11.2 Liability is limited to the amount paid by the Contractor’s liability insurer for the specific case. If the insurer does not cover the liability, it is limited to the fee charged for the Agreement’s performance.

11.3 Claims must be made within one year of discovering the damage. The Client must notify the Contractor in writing immediately upon discovering a defect. The Contractor may attempt to remedy the defect if possible.

12. Force Majeure

12.1 The Contractor is not liable for failures resulting from force majeure, which includes, but is not limited to, transport and communication failures, and disruptions at third parties on which the Contractor depends, including cloud service providers, communication links, and other parts of the information technology infrastructure.
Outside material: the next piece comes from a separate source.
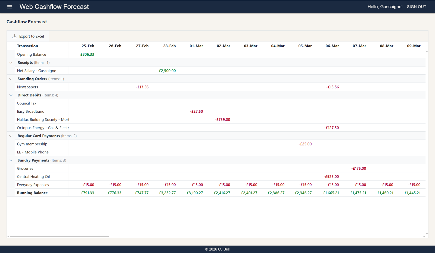Click the Opening Balance value £806.33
12.2 During force majeure, the Contractor’s obligations are suspended.

13. Secrecy

13.1 The Contractor will maintain due care and confidentiality concerning all confidential or competitively sensitive information of the Client that comes to their attention during the Agreement, excluding cases of statutory or professional disclosure requirements, the need for defense in a (disciplinary) court, Client’s release from secrecy, or information obtained from public sources. The Contractor will take all necessary precautions to protect the Client’s interests within the Agreement’s scope.

13.2 The Client may not disclose the Contractor’s approach, method, advice content, or opinions to third parties without written consent, nor provide the Contractor’s report or other material without a legal or professional obligation.

14. Applicable Law

14.1 All offers and agreements made under these terms and conditions are subject exclusively to Dutch law.